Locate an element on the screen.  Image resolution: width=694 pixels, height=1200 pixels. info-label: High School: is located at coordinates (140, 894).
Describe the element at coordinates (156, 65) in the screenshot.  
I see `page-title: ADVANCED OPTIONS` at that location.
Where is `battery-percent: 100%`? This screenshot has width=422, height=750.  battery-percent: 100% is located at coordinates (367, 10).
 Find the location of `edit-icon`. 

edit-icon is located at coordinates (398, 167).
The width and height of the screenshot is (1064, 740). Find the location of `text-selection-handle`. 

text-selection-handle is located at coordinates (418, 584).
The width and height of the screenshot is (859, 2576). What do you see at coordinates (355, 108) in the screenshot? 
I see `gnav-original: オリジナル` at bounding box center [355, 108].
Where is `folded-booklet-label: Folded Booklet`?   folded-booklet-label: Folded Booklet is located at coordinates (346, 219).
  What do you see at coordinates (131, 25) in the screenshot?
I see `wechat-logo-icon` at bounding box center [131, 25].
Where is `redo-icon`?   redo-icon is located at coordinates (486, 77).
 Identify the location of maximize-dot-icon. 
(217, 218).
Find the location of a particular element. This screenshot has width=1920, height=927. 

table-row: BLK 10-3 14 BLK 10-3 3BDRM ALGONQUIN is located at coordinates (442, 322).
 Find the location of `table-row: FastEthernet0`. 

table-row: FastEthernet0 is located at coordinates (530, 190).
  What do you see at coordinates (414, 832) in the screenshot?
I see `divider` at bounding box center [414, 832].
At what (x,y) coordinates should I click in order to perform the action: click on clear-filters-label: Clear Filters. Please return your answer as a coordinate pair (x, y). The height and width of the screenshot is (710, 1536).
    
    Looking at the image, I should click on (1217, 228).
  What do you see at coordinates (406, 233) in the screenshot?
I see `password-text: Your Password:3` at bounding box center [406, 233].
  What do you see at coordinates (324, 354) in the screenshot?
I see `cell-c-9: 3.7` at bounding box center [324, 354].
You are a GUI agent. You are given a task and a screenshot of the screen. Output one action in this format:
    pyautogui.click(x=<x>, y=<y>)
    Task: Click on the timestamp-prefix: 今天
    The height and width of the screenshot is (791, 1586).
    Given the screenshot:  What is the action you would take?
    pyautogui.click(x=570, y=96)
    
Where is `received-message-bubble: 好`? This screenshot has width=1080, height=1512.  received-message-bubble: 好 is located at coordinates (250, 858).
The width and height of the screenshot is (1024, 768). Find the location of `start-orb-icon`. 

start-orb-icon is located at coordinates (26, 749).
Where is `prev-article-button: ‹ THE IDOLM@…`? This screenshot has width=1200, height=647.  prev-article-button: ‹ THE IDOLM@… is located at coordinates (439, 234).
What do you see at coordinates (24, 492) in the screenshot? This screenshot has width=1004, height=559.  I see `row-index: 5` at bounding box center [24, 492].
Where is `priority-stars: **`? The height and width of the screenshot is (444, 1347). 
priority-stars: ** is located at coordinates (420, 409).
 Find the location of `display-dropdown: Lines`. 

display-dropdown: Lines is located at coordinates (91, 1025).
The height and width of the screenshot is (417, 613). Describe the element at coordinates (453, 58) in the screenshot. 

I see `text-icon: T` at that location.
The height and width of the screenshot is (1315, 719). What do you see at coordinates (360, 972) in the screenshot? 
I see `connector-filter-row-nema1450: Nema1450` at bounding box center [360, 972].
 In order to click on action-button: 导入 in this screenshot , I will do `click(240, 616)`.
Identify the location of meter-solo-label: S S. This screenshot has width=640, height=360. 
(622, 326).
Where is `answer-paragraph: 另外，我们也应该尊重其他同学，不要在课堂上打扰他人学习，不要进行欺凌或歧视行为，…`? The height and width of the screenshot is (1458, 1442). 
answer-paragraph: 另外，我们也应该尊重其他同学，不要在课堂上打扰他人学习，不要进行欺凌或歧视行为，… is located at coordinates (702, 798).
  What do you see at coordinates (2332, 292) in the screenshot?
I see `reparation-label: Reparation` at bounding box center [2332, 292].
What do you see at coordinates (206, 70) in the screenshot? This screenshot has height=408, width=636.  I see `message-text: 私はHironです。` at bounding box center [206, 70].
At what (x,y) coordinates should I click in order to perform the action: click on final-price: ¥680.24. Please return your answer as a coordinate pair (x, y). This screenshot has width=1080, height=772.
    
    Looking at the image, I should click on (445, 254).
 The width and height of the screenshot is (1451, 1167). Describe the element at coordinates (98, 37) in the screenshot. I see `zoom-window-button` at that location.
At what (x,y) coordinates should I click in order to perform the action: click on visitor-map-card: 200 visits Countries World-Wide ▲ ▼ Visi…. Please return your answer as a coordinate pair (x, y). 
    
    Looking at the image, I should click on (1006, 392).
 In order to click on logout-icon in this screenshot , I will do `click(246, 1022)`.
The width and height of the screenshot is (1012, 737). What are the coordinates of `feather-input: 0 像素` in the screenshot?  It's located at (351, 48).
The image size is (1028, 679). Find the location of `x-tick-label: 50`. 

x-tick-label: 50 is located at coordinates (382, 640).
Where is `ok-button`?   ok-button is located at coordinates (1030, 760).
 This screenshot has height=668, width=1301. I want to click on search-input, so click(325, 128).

++++

Requirement
Reproduce all of the entries above verbatim, line for line.

Task solution
Locate an element on the screen.  Image resolution: width=694 pixels, height=1200 pixels. info-label: High School: is located at coordinates (140, 894).
Describe the element at coordinates (156, 65) in the screenshot.  
I see `page-title: ADVANCED OPTIONS` at that location.
Where is `battery-percent: 100%`? This screenshot has width=422, height=750.  battery-percent: 100% is located at coordinates (367, 10).
 Find the location of `edit-icon`. 

edit-icon is located at coordinates (398, 167).
The width and height of the screenshot is (1064, 740). Find the location of `text-selection-handle`. 

text-selection-handle is located at coordinates (418, 584).
The width and height of the screenshot is (859, 2576). What do you see at coordinates (355, 108) in the screenshot? 
I see `gnav-original: オリジナル` at bounding box center [355, 108].
Where is `folded-booklet-label: Folded Booklet`?   folded-booklet-label: Folded Booklet is located at coordinates (346, 219).
  What do you see at coordinates (131, 25) in the screenshot?
I see `wechat-logo-icon` at bounding box center [131, 25].
Where is `redo-icon`?   redo-icon is located at coordinates (486, 77).
 Identify the location of maximize-dot-icon. 
(217, 218).
Find the location of a particular element. This screenshot has width=1920, height=927. 

table-row: BLK 10-3 14 BLK 10-3 3BDRM ALGONQUIN is located at coordinates (442, 322).
 Find the location of `table-row: FastEthernet0`. 

table-row: FastEthernet0 is located at coordinates (530, 190).
  What do you see at coordinates (414, 832) in the screenshot?
I see `divider` at bounding box center [414, 832].
At what (x,y) coordinates should I click in order to perform the action: click on clear-filters-label: Clear Filters. Please return your answer as a coordinate pair (x, y). The height and width of the screenshot is (710, 1536).
    
    Looking at the image, I should click on (1217, 228).
  What do you see at coordinates (406, 233) in the screenshot?
I see `password-text: Your Password:3` at bounding box center [406, 233].
  What do you see at coordinates (324, 354) in the screenshot?
I see `cell-c-9: 3.7` at bounding box center [324, 354].
You are a GUI agent. You are given a task and a screenshot of the screen. Output one action in this format:
    pyautogui.click(x=<x>, y=<y>)
    Task: Click on the timestamp-prefix: 今天
    The height and width of the screenshot is (791, 1586).
    Given the screenshot:  What is the action you would take?
    pyautogui.click(x=570, y=96)
    
Where is `received-message-bubble: 好`? This screenshot has width=1080, height=1512.  received-message-bubble: 好 is located at coordinates (250, 858).
The width and height of the screenshot is (1024, 768). Find the location of `start-orb-icon`. 

start-orb-icon is located at coordinates (26, 749).
Where is `prev-article-button: ‹ THE IDOLM@…`? This screenshot has width=1200, height=647.  prev-article-button: ‹ THE IDOLM@… is located at coordinates (439, 234).
What do you see at coordinates (24, 492) in the screenshot? This screenshot has width=1004, height=559.  I see `row-index: 5` at bounding box center [24, 492].
Where is `priority-stars: **`? The height and width of the screenshot is (444, 1347). 
priority-stars: ** is located at coordinates (420, 409).
 Find the location of `display-dropdown: Lines`. 

display-dropdown: Lines is located at coordinates (91, 1025).
The height and width of the screenshot is (417, 613). Describe the element at coordinates (453, 58) in the screenshot. 

I see `text-icon: T` at that location.
The height and width of the screenshot is (1315, 719). What do you see at coordinates (360, 972) in the screenshot? 
I see `connector-filter-row-nema1450: Nema1450` at bounding box center [360, 972].
 In order to click on action-button: 导入 in this screenshot , I will do `click(240, 616)`.
Identify the location of meter-solo-label: S S. This screenshot has width=640, height=360. 
(622, 326).
Where is `answer-paragraph: 另外，我们也应该尊重其他同学，不要在课堂上打扰他人学习，不要进行欺凌或歧视行为，…`? The height and width of the screenshot is (1458, 1442). 
answer-paragraph: 另外，我们也应该尊重其他同学，不要在课堂上打扰他人学习，不要进行欺凌或歧视行为，… is located at coordinates (702, 798).
  What do you see at coordinates (2332, 292) in the screenshot?
I see `reparation-label: Reparation` at bounding box center [2332, 292].
What do you see at coordinates (206, 70) in the screenshot? This screenshot has height=408, width=636.  I see `message-text: 私はHironです。` at bounding box center [206, 70].
At what (x,y) coordinates should I click in order to perform the action: click on final-price: ¥680.24. Please return your answer as a coordinate pair (x, y). This screenshot has width=1080, height=772.
    
    Looking at the image, I should click on (445, 254).
 The width and height of the screenshot is (1451, 1167). Describe the element at coordinates (98, 37) in the screenshot. I see `zoom-window-button` at that location.
At what (x,y) coordinates should I click in order to perform the action: click on visitor-map-card: 200 visits Countries World-Wide ▲ ▼ Visi…. Please return your answer as a coordinate pair (x, y). 
    
    Looking at the image, I should click on (1006, 392).
 In order to click on logout-icon in this screenshot , I will do `click(246, 1022)`.
The width and height of the screenshot is (1012, 737). What are the coordinates of `feather-input: 0 像素` in the screenshot?  It's located at (351, 48).
The image size is (1028, 679). Find the location of `x-tick-label: 50`. 

x-tick-label: 50 is located at coordinates (382, 640).
Where is `ok-button`?   ok-button is located at coordinates (1030, 760).
 This screenshot has height=668, width=1301. I want to click on search-input, so click(325, 128).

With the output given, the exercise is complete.